The letter warns repeatedly against “escalation,” apparently defined as a path toward World War III. But despite the intemperate ramblings of the current occupant of the Oval Office, there is no support whatsoever in the Congress or the country for a war of regime change in Russia. There is not even any significant support for a no-fly zone, except perhaps after a negotiated peace. And the only way such a negotiation for peace can take place is if Russia is truly on its heels, a circumstance that can only be achieved if the Ukrainians have the heavy weapons and anti-air capability they have been asking for in the past month — something the signers of the letter apparently view as an escalatory act in itself.

The authors write: “Foremost among the victims are the Ukrainian people.

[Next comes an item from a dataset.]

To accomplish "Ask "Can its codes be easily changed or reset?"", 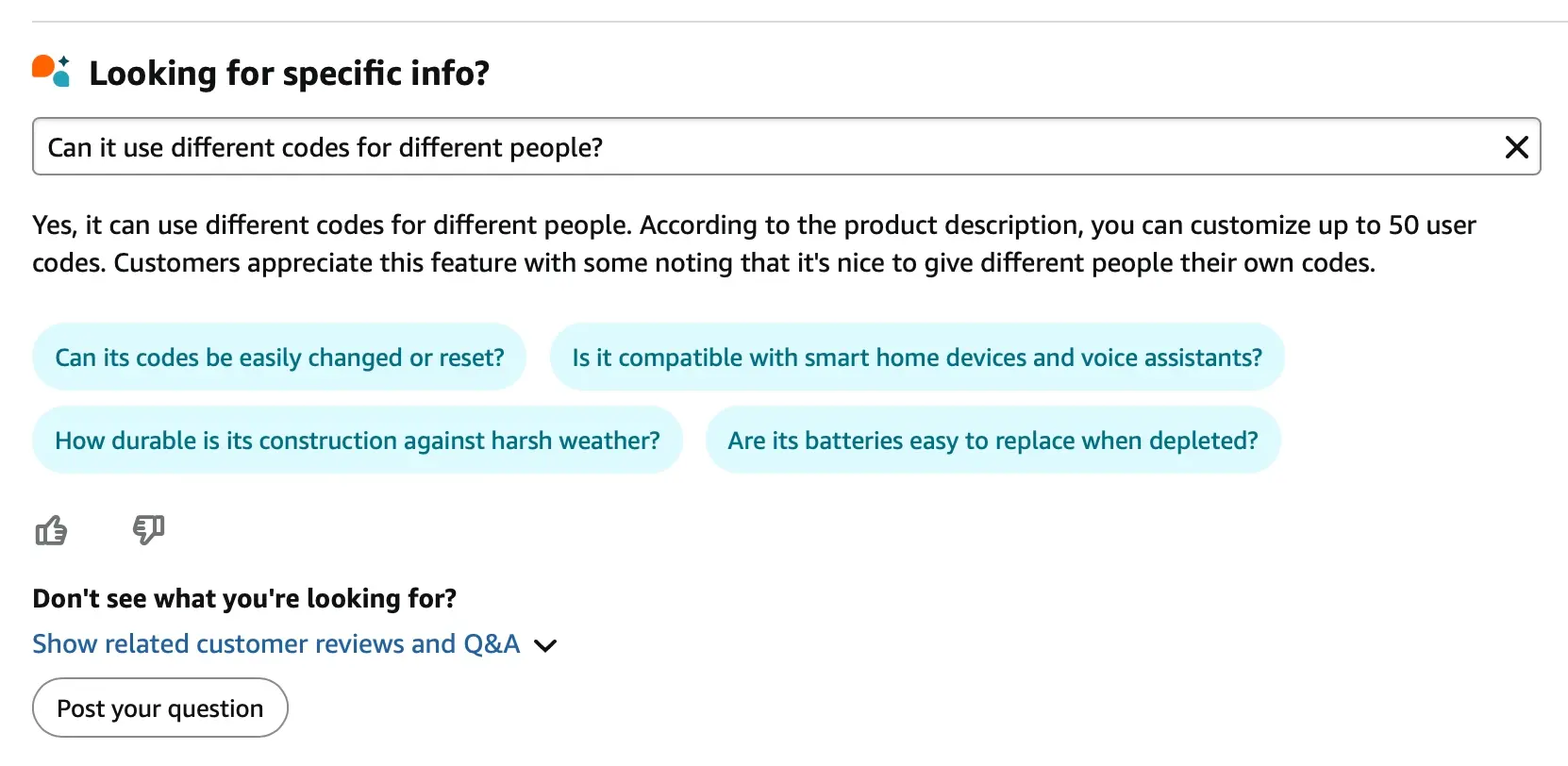I will (x=279, y=358).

They bear the brunt of Russia’s aggression and of the attempt to bog down Moscow in a long, devastating insurgency.” That latter clause is telling, implying the Ukrainian people would be better off defeated and dominated, subservient to Moscow, rather than mounting an armed resistance as they most obviously will should they be the losers in this war. Is it the belief of these signatories that the world and Ukraine would be better off if the Ukrainians would just lose faster?

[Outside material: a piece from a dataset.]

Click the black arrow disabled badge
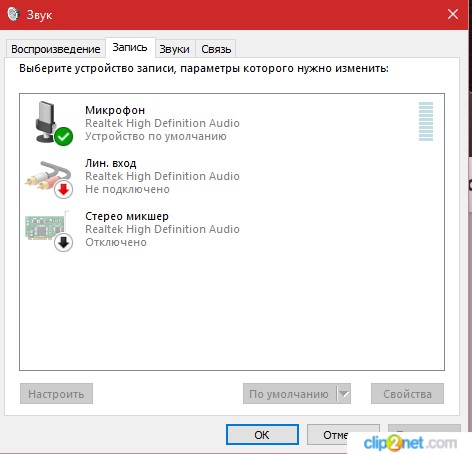Screen dimensions: 472x454 [63, 242]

The authors also raise the specter of future ramifications in death and upheaval for “billions” in the global south should the war proceed, and they are right — but as others have noted, “the nations most reliant upon Russian grain and fertilizer are still trading with Russia.” And as for the sources of grain in Ukraine, these are overwhelmingly the same eastern portions of land seized by the Russians — so if that product declines, whose fault is that?

Most stupid of all in a letter that manages to embrace a great deal of stupidity in very short order is the line, “We urge the White House and Western allies to keep open channels of dialogue and diplomacy to Moscow on all issues.” That sounds nice, and I have good news for the letter’s authors: This is happening. It has been happening. And when it doesn’t happen, it’s because Moscow quite literally isn’t picking up the phone. So, again: Whose fault is that?

The central problem with the Compact letter is its attempt at an impossible balancing act: “a permanent peace that takes into account Ukraine’s right to self-determination and Russia’s legitimate security needs.” Russia’s leadership emphatically believes these two directives to be in direct conflict. This is the overwhelming justification for the war they are currently waging. Suggesting that these two imperatives could coexist requires a level of fantasy on the level of neoconservatives two decades ago, not a reality-based view of the world as it is.

There is currently a large discussion about the future of conservatives’ understanding of what it means to adopt an America First foreign policy. As with so many slogans, this one is ripe for interpretation and reinterpretation. But one thing an America First policy cannot be, and will not be, is something at odds with the overwhelming interests of the American people in supporting our friends, opposing our adversaries, and maintaining America’s stature in the world. The American people have very clearly picked a side in this conflict, casting aside any past illusions of a productive relationship with Vladimir Putin, a view shared by our allies in the West and beyond. An open letter based in such fantastical assumptions about the nature of the current conflict is unlikely to change the minds that matter, nor should it.

Editor’s note: This article was updated to clarify the ideological composition of the letter signatories.